Warner Bros bu yıl gösterime giren, Guy Ritchie’nin yönettiği, bünyesinde Jude Law, Charlie Hunnam, Djimon Hounsou gibi isimler barındıran King Arthur and the Legend of the Sword (Kral Arthur Ve Kılıç Efsanesi) filmine büyük umutlar bağlamıştı. Filmin yapımcıları arasında olan ve Harry Potter serisinden tanıdığımız Lionel Wigram, şubat ayında verdiği röportajda Kamelot Evreni adını verdiği eylem planından bahsetmişti. Buna göre Kral Arthur’dan sonra her bir kahramanın ayrı filmleri çekilecek, daha sonra hepsi Yuvarlak Masa Şövalyeleri’nin serüvenlerini anlatan bir filmde bir araya gelecekti. Bu arada Kral Arthur’un büyücü bir kadınla aşk yaşaması gibi planlar da vardı. Daha sonra bir başka yapımcı evrenleşme işini doğruladı ama kafalarındaki planın tam olarak böyle olmadığını söyledi.

blank

Fakat Kral Arthur, tüm zamanların en kötü üçüncü açılışını yaptı ve büyük zarar etti. 175 milyon dolar bütçeli film, dünya çapında 143 milyon dolar kazanabildi.

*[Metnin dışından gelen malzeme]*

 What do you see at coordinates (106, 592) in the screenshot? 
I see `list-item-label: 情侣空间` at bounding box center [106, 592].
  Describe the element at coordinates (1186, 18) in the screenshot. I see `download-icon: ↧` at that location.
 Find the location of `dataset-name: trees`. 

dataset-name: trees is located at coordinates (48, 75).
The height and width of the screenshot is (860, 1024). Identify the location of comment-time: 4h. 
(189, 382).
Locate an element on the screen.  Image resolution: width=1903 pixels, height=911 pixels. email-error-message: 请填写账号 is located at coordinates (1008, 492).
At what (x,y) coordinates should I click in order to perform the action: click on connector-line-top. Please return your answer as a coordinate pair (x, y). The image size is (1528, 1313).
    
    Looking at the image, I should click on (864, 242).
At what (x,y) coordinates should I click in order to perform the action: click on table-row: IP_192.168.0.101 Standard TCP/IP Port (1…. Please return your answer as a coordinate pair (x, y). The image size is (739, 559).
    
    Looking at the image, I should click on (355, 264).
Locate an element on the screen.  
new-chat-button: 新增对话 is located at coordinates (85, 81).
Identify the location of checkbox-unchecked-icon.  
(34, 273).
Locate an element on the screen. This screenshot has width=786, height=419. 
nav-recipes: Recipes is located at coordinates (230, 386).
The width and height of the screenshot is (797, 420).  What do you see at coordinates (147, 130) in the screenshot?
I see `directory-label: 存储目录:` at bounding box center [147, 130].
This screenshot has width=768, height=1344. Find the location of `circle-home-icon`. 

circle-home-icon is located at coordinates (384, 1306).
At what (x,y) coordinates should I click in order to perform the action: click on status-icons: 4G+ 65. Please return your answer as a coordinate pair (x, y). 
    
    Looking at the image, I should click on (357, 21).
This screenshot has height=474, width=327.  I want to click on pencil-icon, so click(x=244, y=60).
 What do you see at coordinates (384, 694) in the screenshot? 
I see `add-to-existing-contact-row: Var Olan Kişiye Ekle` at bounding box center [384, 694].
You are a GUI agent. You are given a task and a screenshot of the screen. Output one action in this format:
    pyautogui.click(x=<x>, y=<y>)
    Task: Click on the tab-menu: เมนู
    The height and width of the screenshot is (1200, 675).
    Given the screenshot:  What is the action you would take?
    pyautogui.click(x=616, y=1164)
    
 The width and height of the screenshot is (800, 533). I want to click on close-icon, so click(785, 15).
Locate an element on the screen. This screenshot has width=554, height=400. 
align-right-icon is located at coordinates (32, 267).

Pazarlama masrafları da eklenince Warner Bros’un kaybı 100 milyon doları aştı. Uzmanlar, filmin başını yiyenin de evren kurma çalışmaları olduğunu söylüyor. Yani Kral Arthur tek atımlık bir hikâye anlatsa veya seri film olarak çekilse böyle olmayacaktı. Ama karakter tanıtma, evren yaratma ve hikâye anlatma gibi her biri ayrı zaman ve özen isteyen işleri iki saate sıkıştırmaya kalkınca film hiçbirini yapamadı ve tepetaklak oldu.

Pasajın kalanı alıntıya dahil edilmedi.